_How to complete this task_.
Change "screenshot" to "screen capture" in the stretch from the line containing "is (1005, 1855)." through the end of the lines. Reproduce only that stretch with everything else unchanged, and omit the pictures.

[Stored items]
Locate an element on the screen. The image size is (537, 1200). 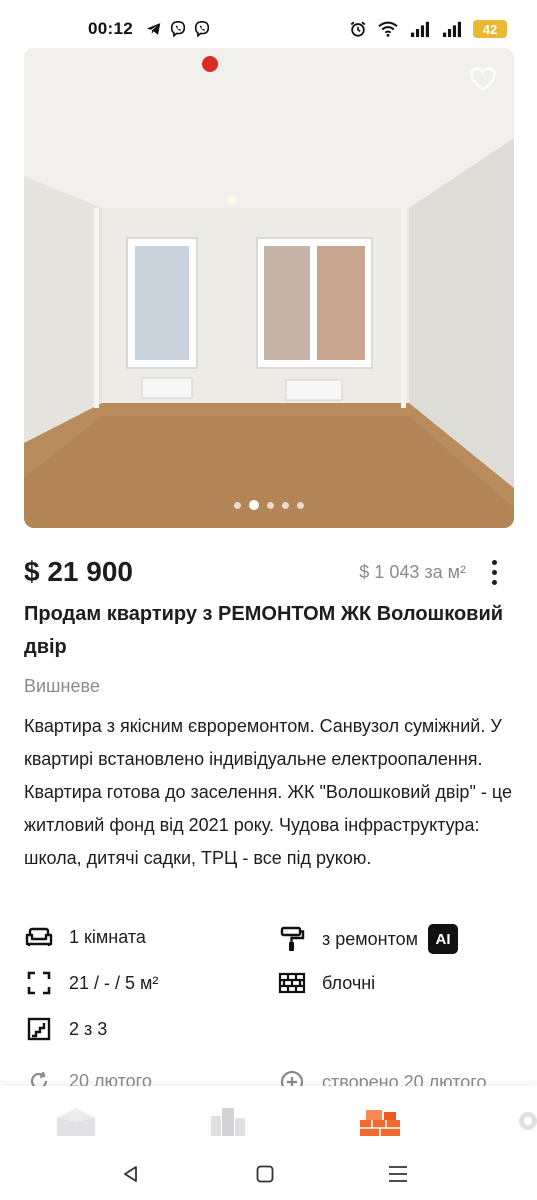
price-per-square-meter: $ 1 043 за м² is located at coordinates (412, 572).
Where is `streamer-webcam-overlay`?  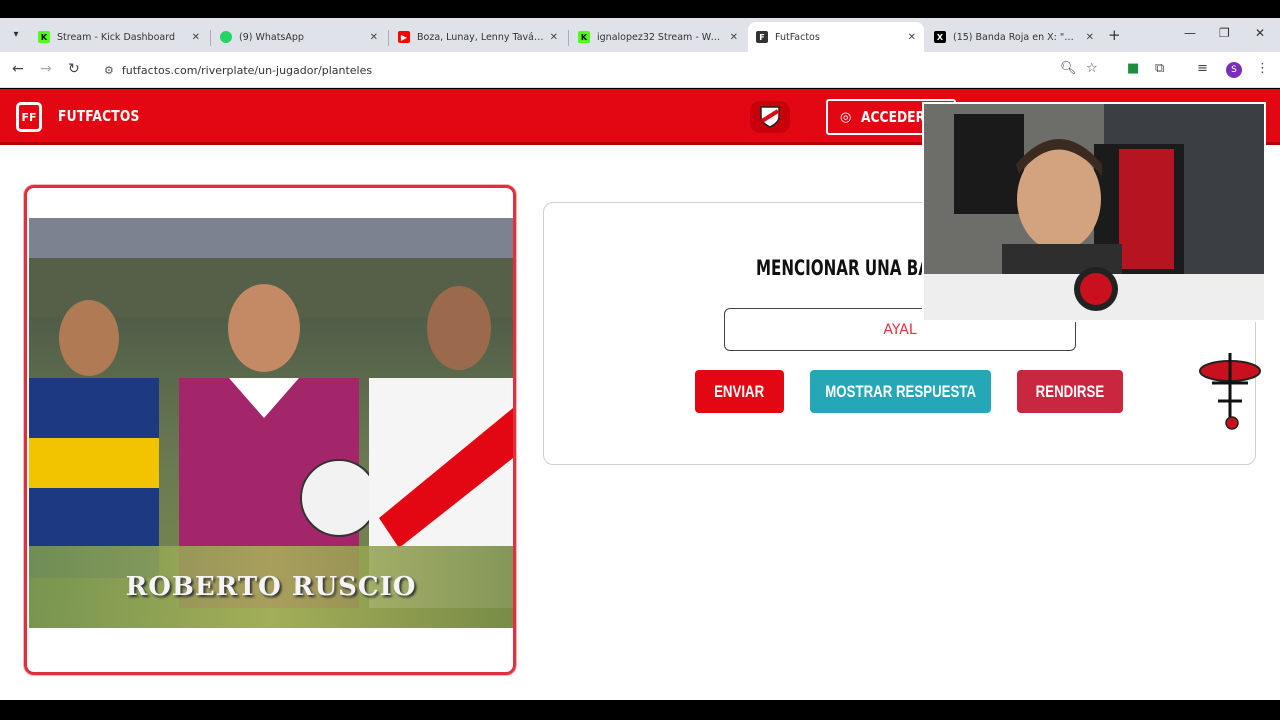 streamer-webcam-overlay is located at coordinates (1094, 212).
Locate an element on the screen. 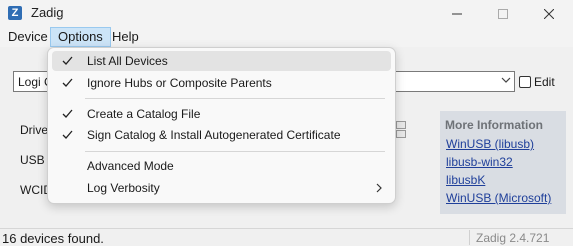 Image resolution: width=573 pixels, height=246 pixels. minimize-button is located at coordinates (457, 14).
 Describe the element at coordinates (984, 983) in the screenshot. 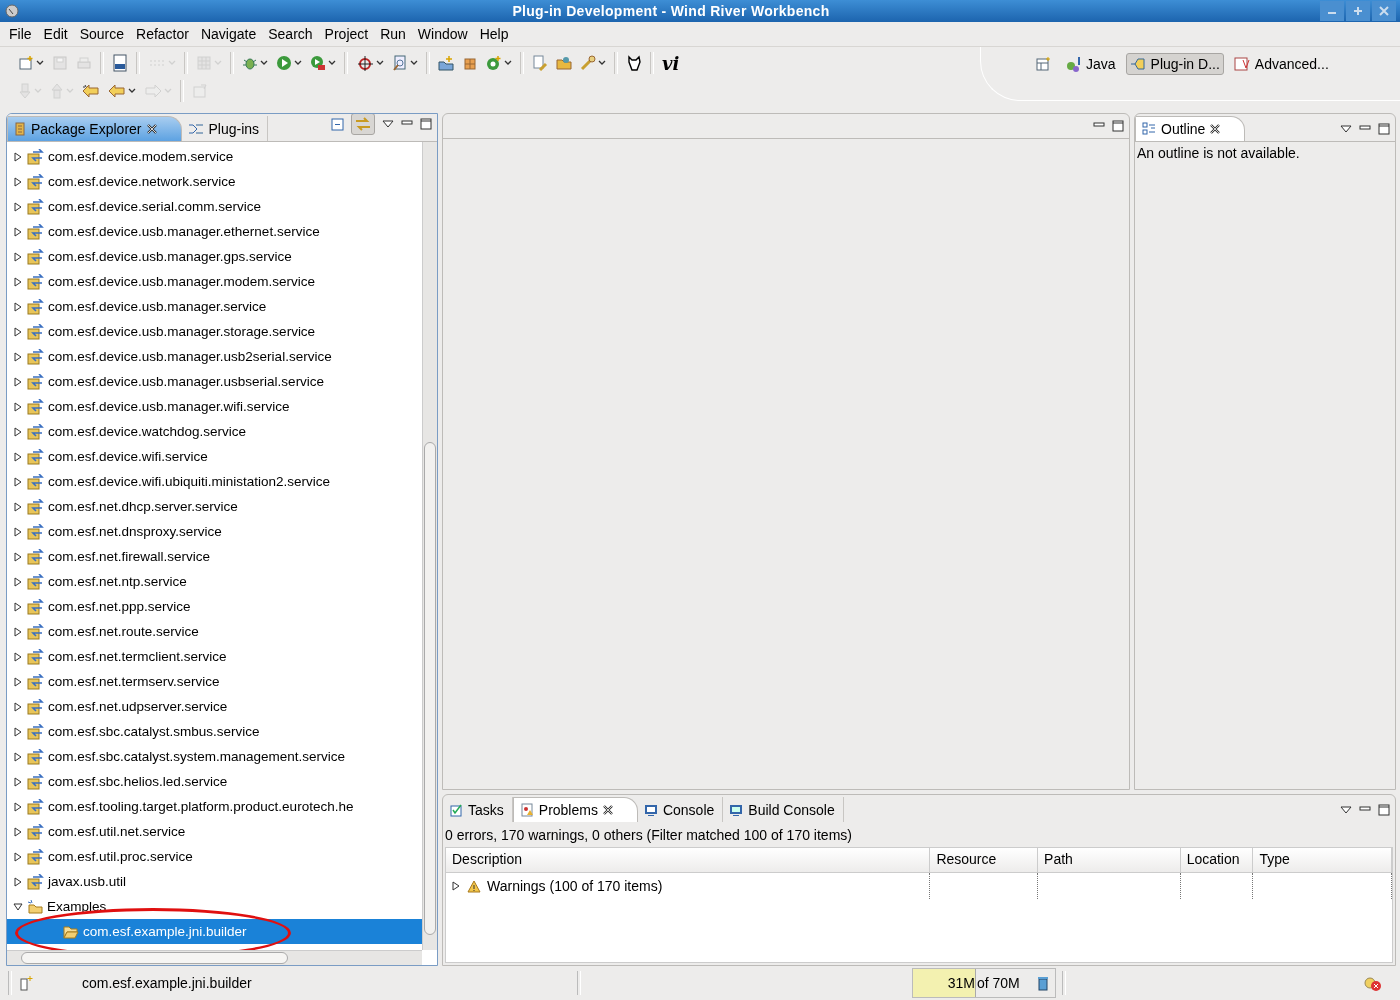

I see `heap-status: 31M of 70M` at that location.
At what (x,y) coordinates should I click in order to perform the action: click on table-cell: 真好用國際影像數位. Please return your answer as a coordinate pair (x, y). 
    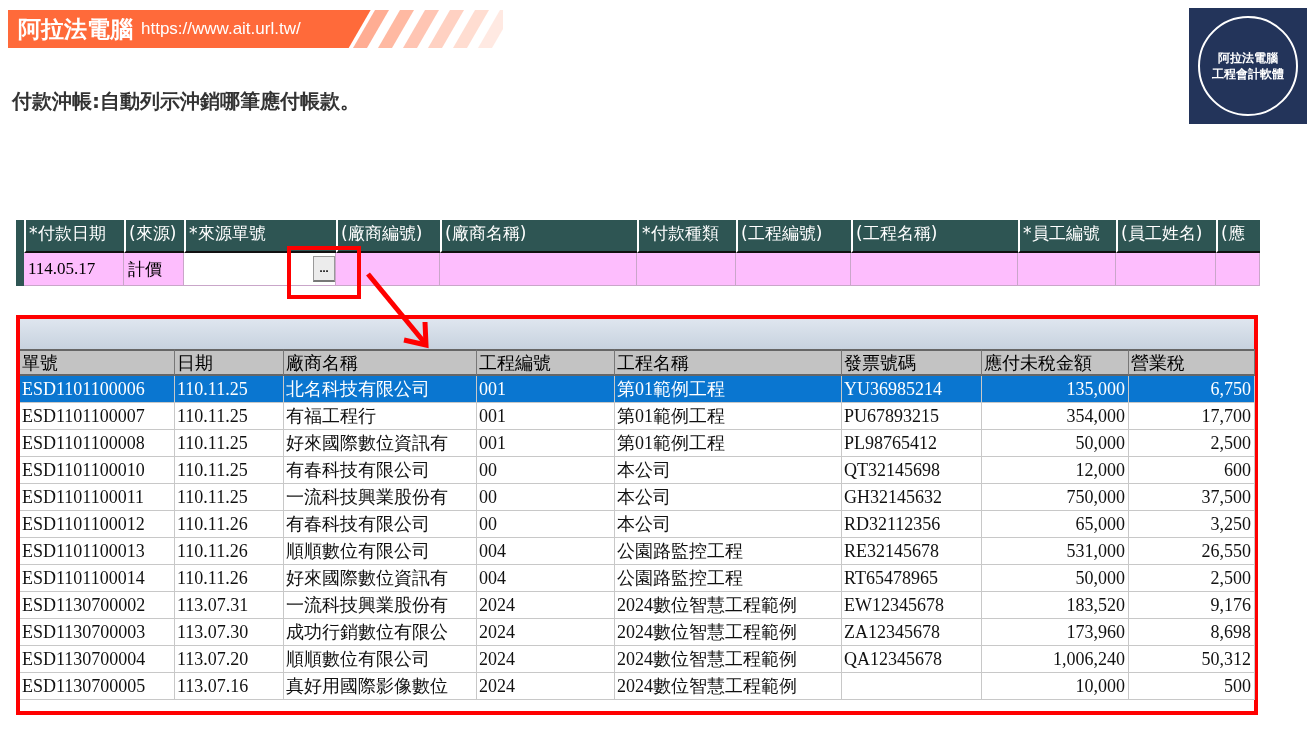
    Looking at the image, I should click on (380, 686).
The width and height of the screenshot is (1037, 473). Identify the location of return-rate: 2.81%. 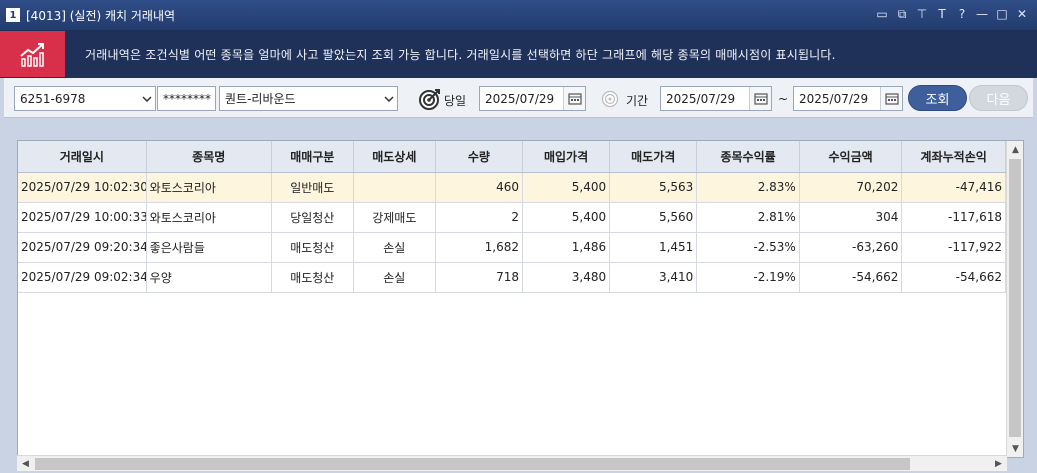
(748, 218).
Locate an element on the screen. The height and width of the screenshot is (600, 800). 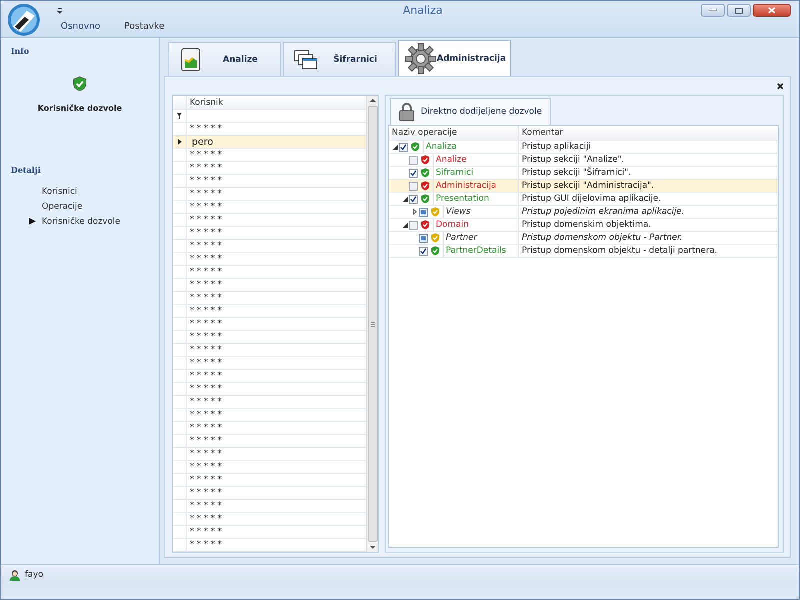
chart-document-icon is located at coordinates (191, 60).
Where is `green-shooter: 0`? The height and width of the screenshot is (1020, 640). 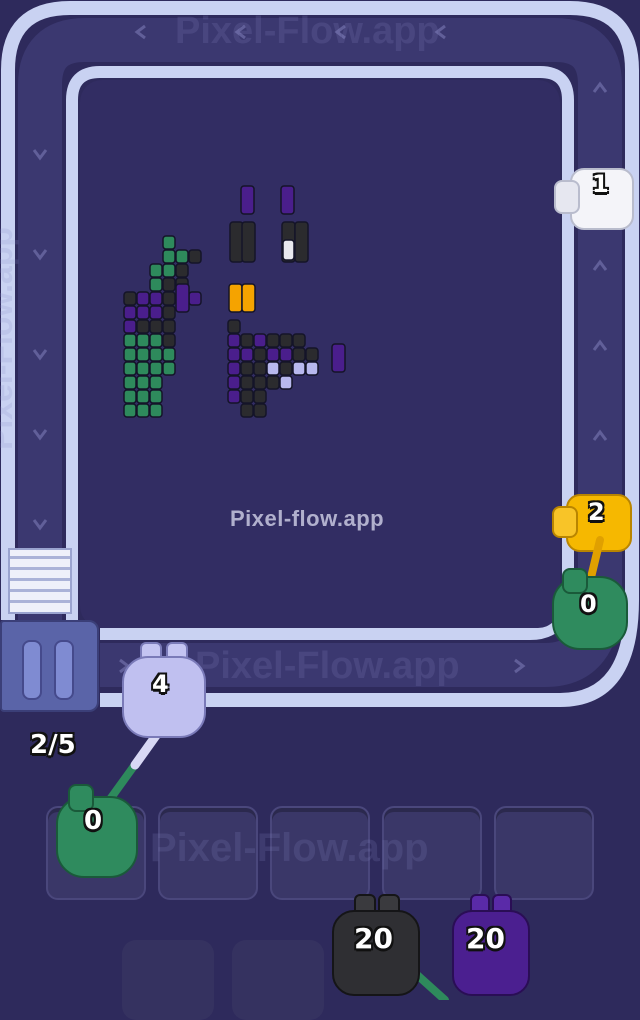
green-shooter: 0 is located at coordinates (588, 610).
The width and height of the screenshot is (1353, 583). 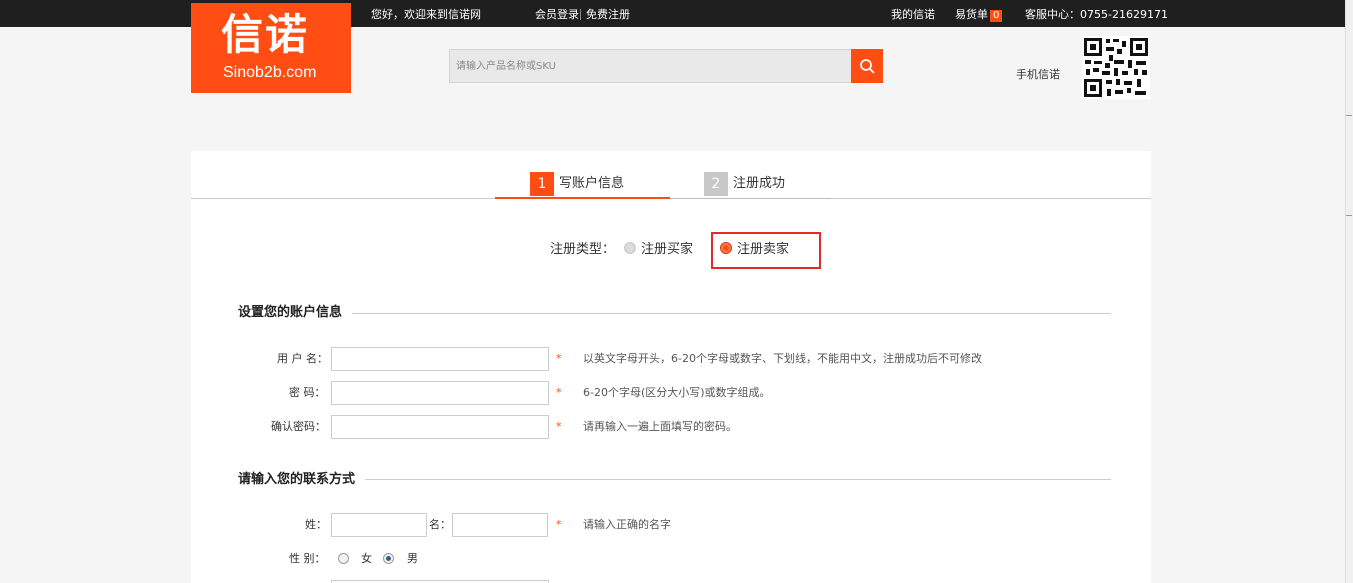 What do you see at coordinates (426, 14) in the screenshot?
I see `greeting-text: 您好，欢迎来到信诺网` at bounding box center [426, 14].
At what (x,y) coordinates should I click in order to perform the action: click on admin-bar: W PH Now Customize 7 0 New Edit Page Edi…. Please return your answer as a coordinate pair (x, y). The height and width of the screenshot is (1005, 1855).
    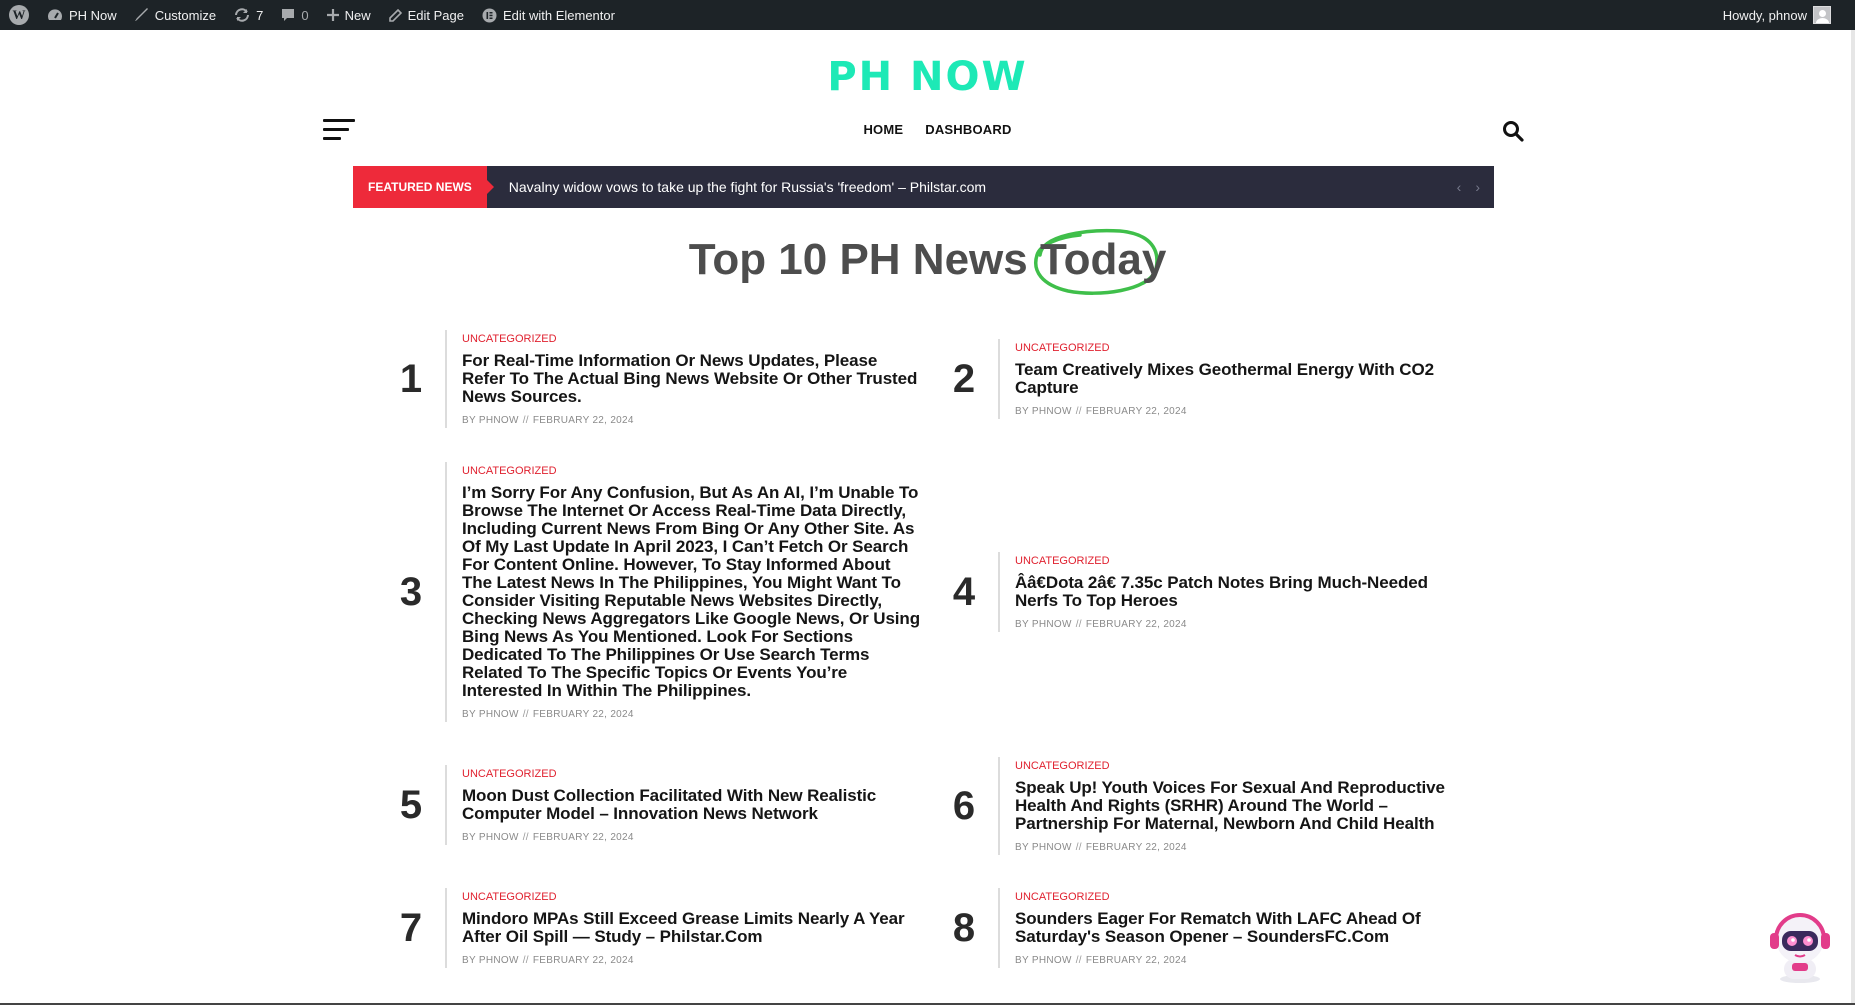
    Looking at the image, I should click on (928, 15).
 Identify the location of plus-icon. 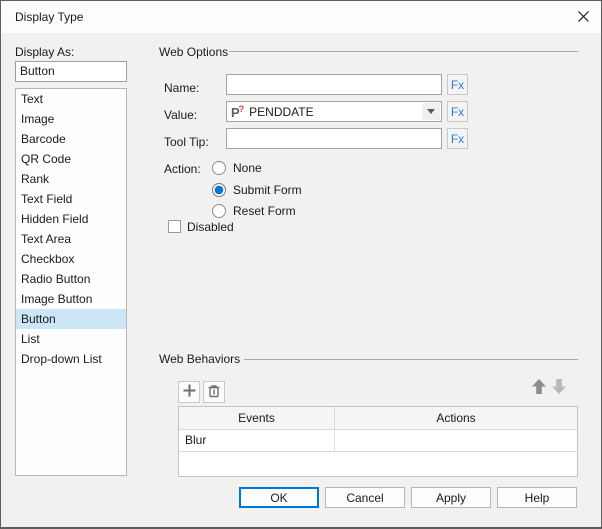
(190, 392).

_Response below_.
At what (x,y) coordinates should I click in order to perform the action: click on admin-bar: W PH Now Customize 7 0 New Edit Page Edi…. Please return your answer as a coordinate pair (x, y). The height and width of the screen capture is (1005, 1855).
    Looking at the image, I should click on (928, 15).
 Identify the location of plus-icon. 
(190, 392).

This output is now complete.